Ball & Welch Pty Ltd was a prominent department store in Melbourne, Australia from the 19th century through to the 1970s. In its heyday, the Ball & Welch department store was Melbourne's leading family draper, its A to Z departments including gloves, umbrellas and handkerchiefs, mantles, furniture, mercery, millinery, furs and corsets. At one time 26 assistants were devoted to the sale of lace alone.

History 
This drapery business was founded by Charles Ball (born  Frome, Somerset, England - 2 September 1876 Melbourne, Australia) and his nephew, William Henry Welch(born: and died:2 January 1896) in 1855. The company's first permanent store opened on the Goldfields at Forest Creek, at Vaughan Springs in 1861. In 1882, it moved to nearby Castlemaine.

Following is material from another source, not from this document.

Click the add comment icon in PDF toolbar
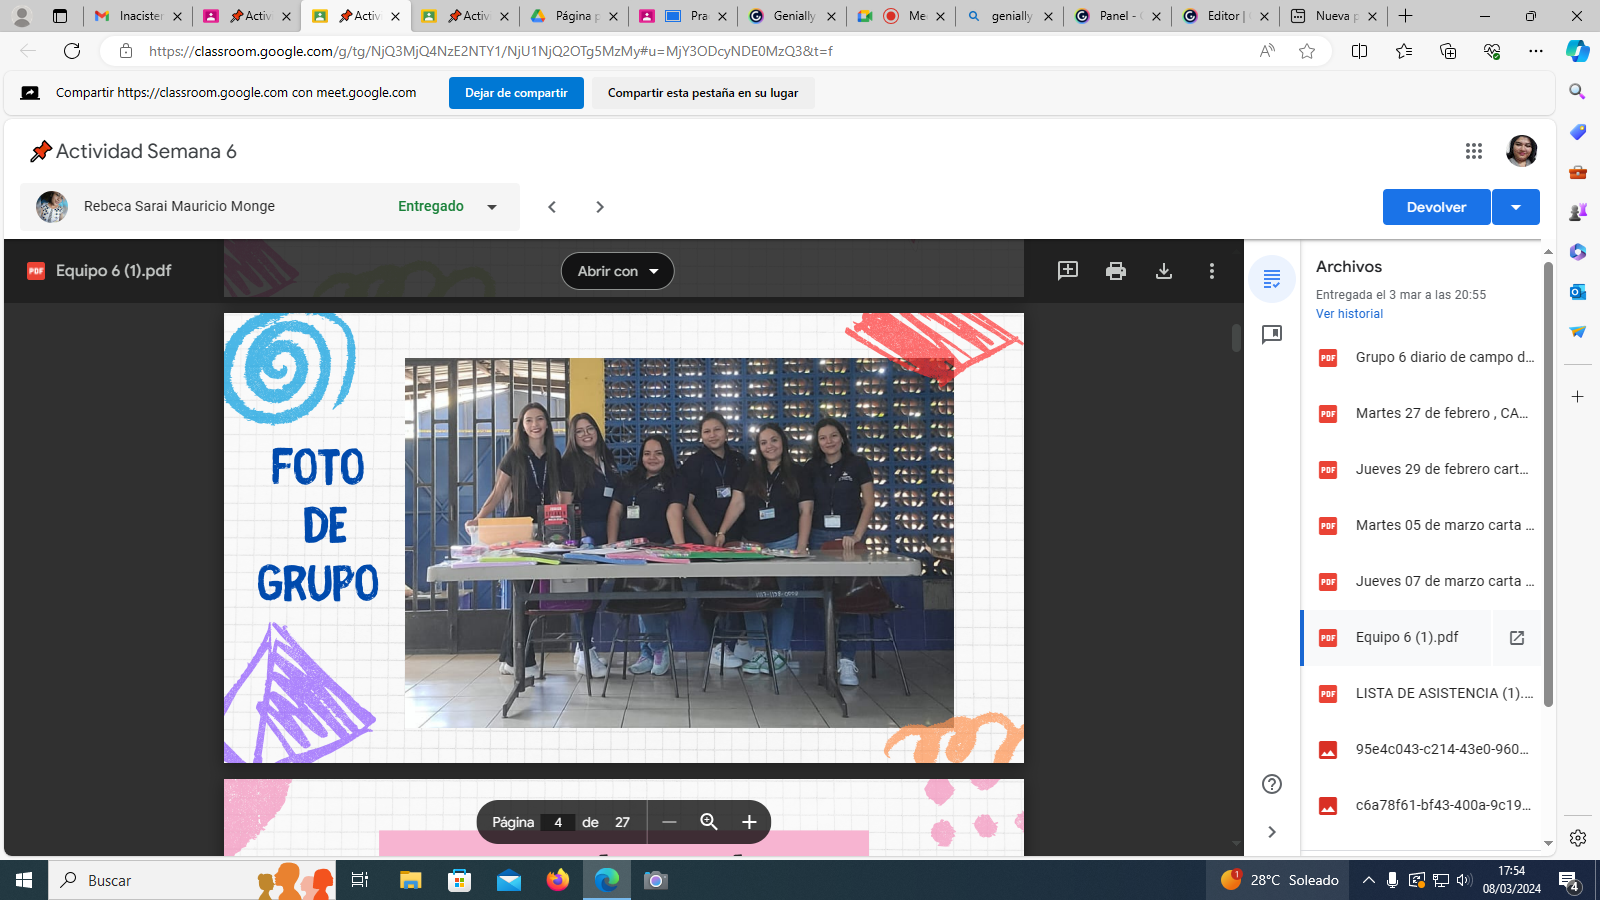 [1068, 271]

In 1874 a branch was established in Melbourne in the suburb of Carlton. The large three-storied premises had frontages to Faraday, Drummond and University streets. The Carlton premises were subsequently used as a warehouse, the original building there partly was destroyed by fire in 1928.

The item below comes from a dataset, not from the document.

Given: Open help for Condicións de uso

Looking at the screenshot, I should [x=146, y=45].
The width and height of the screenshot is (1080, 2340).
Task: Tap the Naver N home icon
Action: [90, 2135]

An emporium at 180 Flinders Street was designed by architects Reed Smart & Tappin and was completed in 1899 in an American Romanesque style. The store was extended in 1911 with the purchase of the adjoining Commercial Travellers' Club. The store occupied around one third of the total block and stretched between Flinders Street and Flinders Lane. The Flinders Street store was one of the first in Melbourne to erect neon outdoor advertising, reportedly visible from the Dandenong Ranges.
A Sydney branch operated between 1913 and 1924.

In the midst of the Great Depression Ball & Welch contributed to the raising of funds used in 1931 to build a public art gallery in Castlemaine, before the Castlemaine store closed in 1941. 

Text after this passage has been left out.